Nacional
La ira de un pueblo estalla en Culiacán tras el asesinato de dos niños

En el corazón de Culiacán, Sinaloa, una tormenta de indignación y dolor se desató como un huracán imparable. La muerte de dos inocentes, Gael y Alexander, de apenas 12 y 9 años, había dejado una herida profunda en el alma de la ciudad. La madrugada del domingo 19 de enero, mientras viajaban con su padre, Antonio, por el Bulevar California, un intento de robo de vehículo se convirtió en una tragedia que sacudió los cimientos de la comunidad.

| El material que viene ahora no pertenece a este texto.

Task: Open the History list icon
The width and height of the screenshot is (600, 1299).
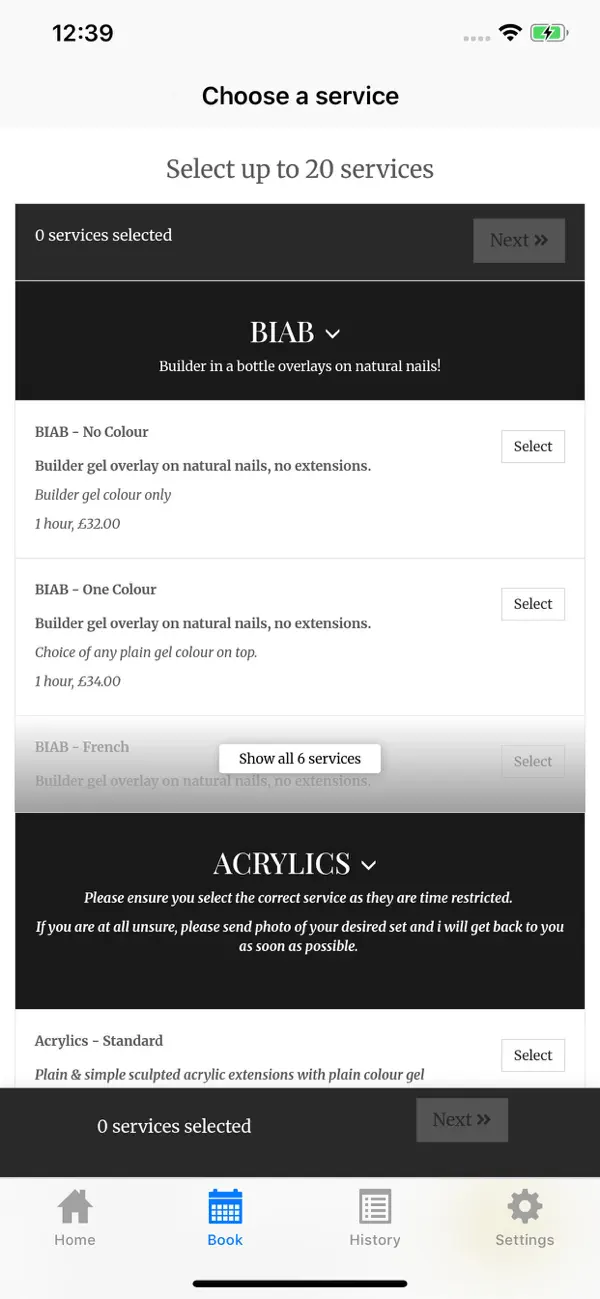Action: pyautogui.click(x=375, y=1206)
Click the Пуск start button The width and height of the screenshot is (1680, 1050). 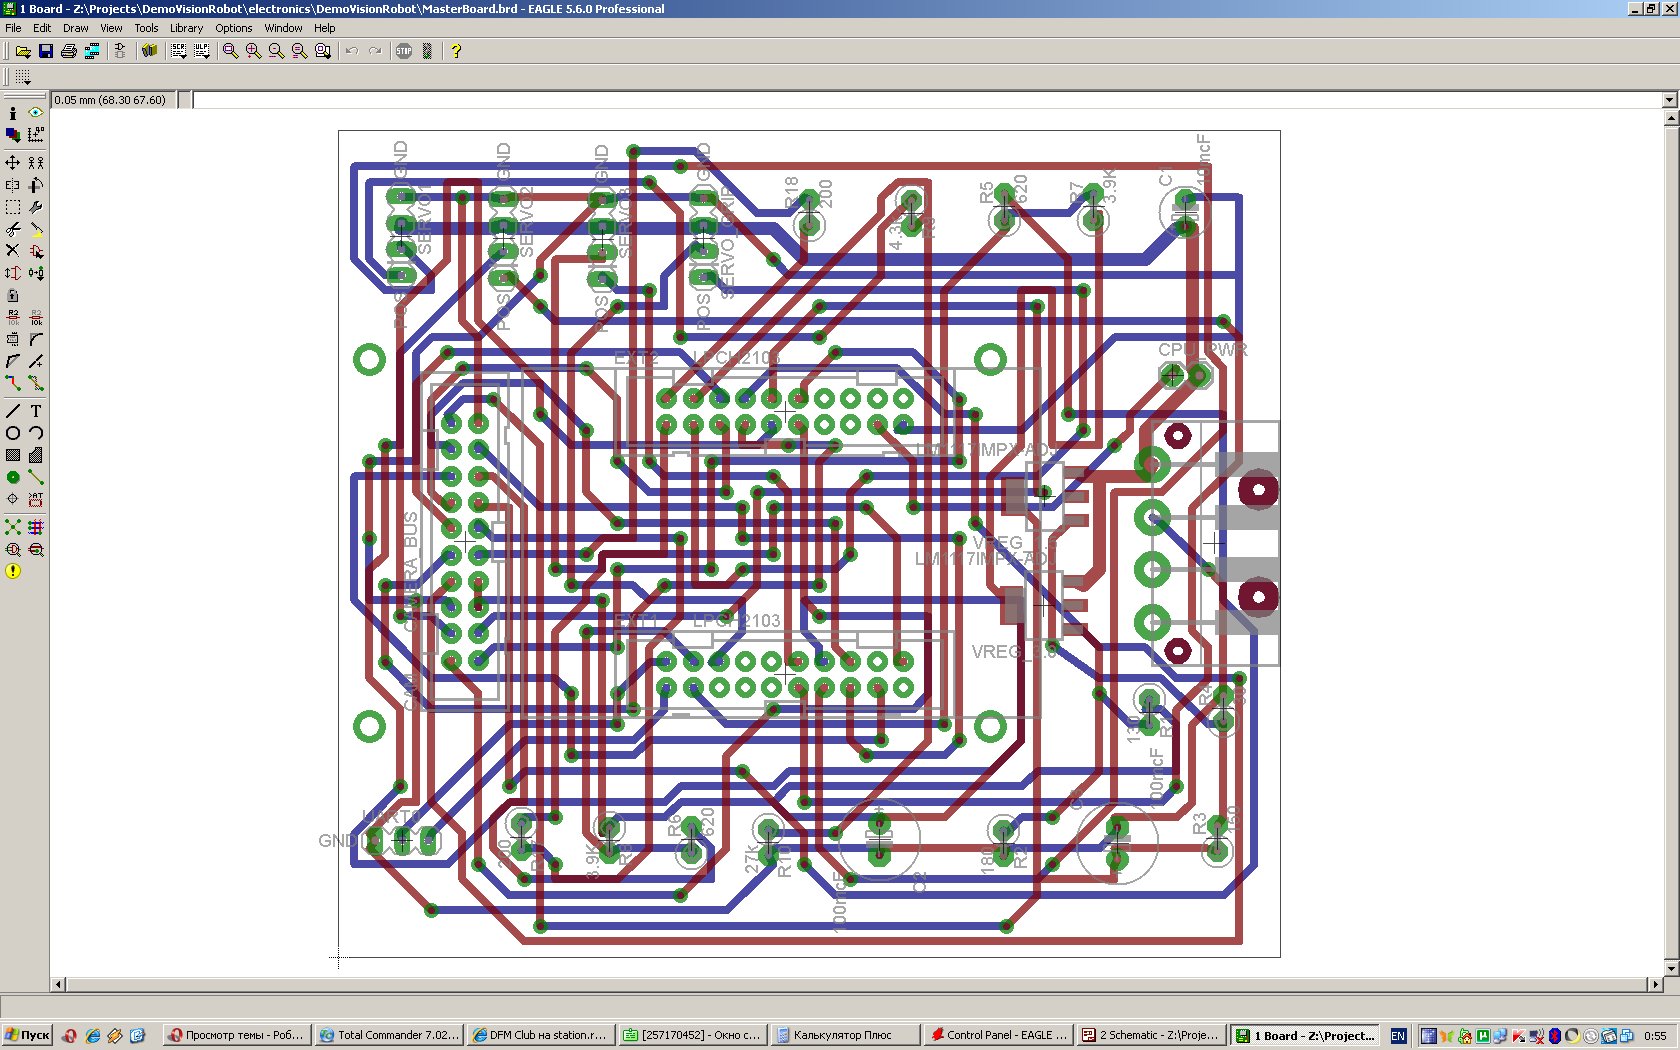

La llama de la justicia, apagada por la impunidad, se encendió con furia este jueves. Miles de almas marcharon desde la Primaria Sócrates, donde los pequeños habían dejado sus risas y sueños, hasta el mismísimo Palacio de Gobierno. Las calles resonaron con gritos desgarradores, consignas que exigían justicia y la renuncia del Gobernador Rubén Rocha Moya, cuya ausencia en ese momento crítico solo avivó las llamas de la ira.
El Palacio de Gobierno, símbolo de poder y orden, se convirtió en el escenario de un caos épico. Mujeres y hombres, con el corazón roto y las manos temblorosas, irrumpieron en las oficinas del mandatario. Los cristales estallaron como lágrimas de vidrio, las paredes de tablaroca cayeron como castillos de naipes, y el mobiliario fue reducido a escombros en un acto de desesperación. Tres pisos de destrucción, un grito ahogado de un pueblo que ya no podía soportar más.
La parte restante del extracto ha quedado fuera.